The ad accused TXU of building plants without modern pollution controls.

''We can have educated discussions and debates about important issues,'' Morgan said. ''And we can do that in a very productive manner. But to start using scare tactics and to purposely mislead the public is taking that a little too far. You're talking about the energy future of Texas here.''

But opponents say the truth is scary enough. Pulverized coal-fired power plants are inherently dirty and contribute to health problems and global warming, they said, and those proposed for Texas would damage efforts to help the Dallas-Fort Worth metro area meet federal air-quality standards. It could also push Waco and perhaps Austin below those standards as well.

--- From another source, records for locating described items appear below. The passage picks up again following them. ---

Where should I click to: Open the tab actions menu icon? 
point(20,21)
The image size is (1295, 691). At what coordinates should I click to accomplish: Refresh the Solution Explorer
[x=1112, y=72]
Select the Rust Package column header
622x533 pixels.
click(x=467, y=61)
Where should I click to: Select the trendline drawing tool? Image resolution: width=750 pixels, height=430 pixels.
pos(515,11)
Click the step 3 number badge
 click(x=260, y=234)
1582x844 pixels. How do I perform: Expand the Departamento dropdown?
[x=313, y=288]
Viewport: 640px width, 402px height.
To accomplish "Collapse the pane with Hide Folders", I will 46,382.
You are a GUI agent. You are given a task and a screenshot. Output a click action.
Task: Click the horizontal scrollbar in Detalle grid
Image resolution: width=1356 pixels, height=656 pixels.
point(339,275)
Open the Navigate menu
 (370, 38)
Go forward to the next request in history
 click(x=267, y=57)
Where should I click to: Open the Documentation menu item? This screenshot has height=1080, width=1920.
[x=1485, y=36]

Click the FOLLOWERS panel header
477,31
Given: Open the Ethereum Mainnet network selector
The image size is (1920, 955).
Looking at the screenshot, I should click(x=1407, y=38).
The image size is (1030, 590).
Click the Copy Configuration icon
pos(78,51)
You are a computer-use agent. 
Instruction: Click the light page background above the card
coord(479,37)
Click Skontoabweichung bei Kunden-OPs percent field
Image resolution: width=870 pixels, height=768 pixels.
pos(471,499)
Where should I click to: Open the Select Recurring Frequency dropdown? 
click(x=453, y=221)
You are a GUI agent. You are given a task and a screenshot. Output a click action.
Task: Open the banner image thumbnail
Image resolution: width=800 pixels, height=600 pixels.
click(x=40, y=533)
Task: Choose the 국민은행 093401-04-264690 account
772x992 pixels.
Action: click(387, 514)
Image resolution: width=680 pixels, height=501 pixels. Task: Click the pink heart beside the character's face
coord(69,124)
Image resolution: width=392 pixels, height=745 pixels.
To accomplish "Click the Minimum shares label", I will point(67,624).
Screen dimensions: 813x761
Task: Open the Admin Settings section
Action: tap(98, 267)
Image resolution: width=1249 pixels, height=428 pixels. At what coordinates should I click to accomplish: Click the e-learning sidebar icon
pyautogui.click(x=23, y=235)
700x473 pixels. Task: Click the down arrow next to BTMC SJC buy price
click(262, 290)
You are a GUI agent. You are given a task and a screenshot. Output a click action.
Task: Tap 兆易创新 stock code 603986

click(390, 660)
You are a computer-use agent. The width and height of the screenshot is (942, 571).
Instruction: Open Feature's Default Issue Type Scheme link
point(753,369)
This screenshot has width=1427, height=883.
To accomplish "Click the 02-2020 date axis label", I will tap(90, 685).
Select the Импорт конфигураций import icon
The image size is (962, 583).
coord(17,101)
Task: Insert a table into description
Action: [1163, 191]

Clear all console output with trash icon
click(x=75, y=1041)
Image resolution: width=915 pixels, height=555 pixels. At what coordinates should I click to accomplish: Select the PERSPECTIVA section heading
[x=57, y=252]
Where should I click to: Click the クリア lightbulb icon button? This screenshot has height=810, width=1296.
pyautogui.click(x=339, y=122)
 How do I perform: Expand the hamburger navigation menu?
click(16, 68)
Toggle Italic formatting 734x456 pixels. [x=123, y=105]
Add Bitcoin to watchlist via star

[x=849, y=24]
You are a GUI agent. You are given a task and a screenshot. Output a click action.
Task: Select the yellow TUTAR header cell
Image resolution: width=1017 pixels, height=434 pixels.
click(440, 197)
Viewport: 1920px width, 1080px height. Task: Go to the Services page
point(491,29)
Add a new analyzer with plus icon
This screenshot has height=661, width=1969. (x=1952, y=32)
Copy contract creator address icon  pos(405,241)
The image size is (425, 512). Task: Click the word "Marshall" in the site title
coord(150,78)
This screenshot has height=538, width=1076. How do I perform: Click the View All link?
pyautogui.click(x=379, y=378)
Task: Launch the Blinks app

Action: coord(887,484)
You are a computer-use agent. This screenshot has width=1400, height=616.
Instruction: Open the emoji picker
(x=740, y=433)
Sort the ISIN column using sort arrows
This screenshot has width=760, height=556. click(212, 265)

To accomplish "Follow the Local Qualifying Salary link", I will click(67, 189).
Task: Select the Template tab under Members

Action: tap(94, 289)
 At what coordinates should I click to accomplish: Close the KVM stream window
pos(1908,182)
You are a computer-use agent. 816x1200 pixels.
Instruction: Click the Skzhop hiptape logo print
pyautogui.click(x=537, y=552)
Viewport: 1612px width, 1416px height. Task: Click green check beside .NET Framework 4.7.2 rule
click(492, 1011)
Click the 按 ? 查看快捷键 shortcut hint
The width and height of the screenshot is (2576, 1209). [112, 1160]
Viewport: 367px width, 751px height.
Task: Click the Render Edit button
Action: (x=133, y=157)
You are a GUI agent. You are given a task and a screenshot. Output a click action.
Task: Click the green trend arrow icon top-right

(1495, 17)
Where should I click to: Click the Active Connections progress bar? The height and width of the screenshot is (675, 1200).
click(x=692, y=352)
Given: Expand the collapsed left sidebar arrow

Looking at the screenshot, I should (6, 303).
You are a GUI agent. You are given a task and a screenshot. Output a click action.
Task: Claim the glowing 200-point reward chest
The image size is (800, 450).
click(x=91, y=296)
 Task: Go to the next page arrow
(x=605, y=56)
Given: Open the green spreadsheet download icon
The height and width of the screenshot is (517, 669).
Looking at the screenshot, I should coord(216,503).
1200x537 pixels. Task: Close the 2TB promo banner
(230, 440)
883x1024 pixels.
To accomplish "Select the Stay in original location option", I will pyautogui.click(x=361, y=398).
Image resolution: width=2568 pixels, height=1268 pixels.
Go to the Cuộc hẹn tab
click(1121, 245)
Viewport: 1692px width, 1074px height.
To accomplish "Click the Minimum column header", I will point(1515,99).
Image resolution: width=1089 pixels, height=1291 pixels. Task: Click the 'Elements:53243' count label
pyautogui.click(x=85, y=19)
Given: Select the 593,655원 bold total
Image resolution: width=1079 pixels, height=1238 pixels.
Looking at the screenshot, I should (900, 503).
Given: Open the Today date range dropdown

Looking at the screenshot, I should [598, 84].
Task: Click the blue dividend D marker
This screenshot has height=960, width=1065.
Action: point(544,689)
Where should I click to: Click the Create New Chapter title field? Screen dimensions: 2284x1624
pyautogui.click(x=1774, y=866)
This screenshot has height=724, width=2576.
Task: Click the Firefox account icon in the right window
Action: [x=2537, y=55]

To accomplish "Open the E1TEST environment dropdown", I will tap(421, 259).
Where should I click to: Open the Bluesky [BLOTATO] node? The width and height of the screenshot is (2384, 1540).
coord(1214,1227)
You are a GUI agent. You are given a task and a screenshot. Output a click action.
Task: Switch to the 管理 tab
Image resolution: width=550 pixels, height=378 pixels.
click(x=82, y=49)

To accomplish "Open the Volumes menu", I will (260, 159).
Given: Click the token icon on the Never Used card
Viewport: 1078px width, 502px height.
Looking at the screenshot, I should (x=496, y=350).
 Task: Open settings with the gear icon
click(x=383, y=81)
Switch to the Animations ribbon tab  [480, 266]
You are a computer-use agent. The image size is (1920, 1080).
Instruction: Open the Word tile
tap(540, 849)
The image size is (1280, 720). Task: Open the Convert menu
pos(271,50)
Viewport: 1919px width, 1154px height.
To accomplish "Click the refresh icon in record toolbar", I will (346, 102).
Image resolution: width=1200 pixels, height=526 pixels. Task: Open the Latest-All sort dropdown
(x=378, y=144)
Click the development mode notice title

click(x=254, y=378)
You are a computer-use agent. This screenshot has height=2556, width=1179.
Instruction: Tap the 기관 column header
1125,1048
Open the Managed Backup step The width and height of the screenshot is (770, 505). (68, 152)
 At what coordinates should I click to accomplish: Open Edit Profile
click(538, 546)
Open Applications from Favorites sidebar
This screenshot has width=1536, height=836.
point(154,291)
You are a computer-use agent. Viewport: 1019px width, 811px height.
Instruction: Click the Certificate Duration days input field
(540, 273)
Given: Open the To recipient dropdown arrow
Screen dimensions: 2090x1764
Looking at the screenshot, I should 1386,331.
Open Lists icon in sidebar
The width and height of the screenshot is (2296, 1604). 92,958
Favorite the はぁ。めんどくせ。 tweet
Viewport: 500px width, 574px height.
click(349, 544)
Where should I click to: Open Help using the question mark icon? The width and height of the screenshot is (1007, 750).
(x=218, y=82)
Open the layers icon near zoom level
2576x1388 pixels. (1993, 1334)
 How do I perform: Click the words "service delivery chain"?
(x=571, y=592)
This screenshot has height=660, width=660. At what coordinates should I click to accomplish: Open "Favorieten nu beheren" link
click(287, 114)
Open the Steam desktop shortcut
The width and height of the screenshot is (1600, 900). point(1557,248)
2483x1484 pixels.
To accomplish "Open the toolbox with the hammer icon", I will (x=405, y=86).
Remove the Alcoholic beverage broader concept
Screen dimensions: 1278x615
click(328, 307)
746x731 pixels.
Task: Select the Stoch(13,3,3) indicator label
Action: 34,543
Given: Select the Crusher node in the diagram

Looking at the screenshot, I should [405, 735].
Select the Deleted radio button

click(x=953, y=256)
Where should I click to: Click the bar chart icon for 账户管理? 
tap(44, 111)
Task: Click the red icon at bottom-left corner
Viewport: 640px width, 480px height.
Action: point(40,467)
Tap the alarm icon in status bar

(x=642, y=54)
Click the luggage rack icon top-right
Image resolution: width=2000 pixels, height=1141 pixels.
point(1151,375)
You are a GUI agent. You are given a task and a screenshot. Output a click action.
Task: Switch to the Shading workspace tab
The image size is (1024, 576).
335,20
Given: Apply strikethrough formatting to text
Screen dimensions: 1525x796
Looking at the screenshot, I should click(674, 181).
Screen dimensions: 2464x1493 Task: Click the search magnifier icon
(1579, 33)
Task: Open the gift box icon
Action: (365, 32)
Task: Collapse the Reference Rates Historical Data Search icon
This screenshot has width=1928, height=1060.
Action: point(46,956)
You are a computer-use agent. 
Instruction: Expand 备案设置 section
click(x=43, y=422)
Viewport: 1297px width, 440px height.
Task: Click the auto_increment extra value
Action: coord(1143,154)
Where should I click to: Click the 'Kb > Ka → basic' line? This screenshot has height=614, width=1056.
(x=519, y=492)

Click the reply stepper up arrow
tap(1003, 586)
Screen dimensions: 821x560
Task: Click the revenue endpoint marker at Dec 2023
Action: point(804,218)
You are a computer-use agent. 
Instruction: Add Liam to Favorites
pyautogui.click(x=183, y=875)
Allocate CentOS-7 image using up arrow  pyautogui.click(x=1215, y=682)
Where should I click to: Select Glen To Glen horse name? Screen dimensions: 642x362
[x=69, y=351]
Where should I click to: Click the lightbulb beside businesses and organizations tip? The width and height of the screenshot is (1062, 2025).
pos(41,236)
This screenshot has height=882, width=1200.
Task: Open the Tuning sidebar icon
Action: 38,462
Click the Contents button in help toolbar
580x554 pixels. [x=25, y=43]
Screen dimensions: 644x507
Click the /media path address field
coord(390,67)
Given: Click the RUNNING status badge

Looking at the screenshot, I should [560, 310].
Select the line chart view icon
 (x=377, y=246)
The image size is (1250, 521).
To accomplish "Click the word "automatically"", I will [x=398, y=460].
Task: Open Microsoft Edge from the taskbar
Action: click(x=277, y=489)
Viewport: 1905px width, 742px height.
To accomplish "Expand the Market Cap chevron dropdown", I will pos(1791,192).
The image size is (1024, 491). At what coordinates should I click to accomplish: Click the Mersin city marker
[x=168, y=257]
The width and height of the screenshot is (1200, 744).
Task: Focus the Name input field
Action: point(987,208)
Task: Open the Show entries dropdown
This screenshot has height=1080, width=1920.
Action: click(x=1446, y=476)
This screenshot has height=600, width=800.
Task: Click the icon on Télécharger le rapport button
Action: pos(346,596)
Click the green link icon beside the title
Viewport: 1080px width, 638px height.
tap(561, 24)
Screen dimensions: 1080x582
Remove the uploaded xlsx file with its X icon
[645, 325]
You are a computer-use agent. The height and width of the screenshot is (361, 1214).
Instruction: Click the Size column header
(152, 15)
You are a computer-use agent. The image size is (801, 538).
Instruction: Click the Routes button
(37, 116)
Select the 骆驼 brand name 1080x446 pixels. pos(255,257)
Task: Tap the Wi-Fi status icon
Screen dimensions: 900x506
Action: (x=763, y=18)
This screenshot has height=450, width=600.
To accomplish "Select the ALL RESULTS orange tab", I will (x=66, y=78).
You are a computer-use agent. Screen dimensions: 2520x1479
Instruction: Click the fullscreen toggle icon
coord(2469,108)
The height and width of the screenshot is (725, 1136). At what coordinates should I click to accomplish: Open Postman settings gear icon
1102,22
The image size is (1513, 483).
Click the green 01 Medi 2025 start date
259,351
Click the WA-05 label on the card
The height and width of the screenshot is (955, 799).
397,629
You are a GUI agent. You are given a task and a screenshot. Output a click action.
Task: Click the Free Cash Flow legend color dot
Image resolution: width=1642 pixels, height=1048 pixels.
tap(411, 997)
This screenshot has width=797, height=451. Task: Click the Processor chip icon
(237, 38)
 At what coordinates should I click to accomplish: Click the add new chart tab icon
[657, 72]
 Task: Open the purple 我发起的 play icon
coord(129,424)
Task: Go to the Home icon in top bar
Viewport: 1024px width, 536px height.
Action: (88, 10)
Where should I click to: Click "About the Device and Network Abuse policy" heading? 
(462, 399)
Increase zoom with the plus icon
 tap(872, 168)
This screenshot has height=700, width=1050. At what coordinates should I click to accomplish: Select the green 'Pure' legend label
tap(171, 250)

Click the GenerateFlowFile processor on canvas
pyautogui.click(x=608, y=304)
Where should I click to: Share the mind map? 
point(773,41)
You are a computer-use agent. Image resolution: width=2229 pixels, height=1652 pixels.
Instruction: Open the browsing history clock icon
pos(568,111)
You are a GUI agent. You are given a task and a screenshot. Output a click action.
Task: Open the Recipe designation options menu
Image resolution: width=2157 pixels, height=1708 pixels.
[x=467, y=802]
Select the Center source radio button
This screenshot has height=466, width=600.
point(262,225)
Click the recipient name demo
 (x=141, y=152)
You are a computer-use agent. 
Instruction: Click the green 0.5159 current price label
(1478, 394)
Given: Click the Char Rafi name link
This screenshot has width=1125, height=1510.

If cities do not meet federal air standards, the federal government could cut off some of its $3 billion in annual highway funding to Texas and impose severe restrictions on residential and commercial energy use. Because those restrictions could disrupt business and industry, several business groups - like the Texas Business for Clean Air group - have joined the opposition to TXU and the coal plants.

But the most active opponents to the plants are environmental groups, health groups and coal's chief competitor, the natural gas industry - with the latter supplying much of the money behind the fight.

Federal officials are paying attention as well. Sen. Jeff Bingaman, D-N.M., the chairman of the Energy and Natural Resources committee, and Sen. Barbara Boxer, D-Calif., the chairwoman of the Environment and Public Works committee, have written a joint letter criticizing TXU's plant proposals as being dangerous to the environment warning that the plants may not be exempt from future legislation to limit greenhouse gases.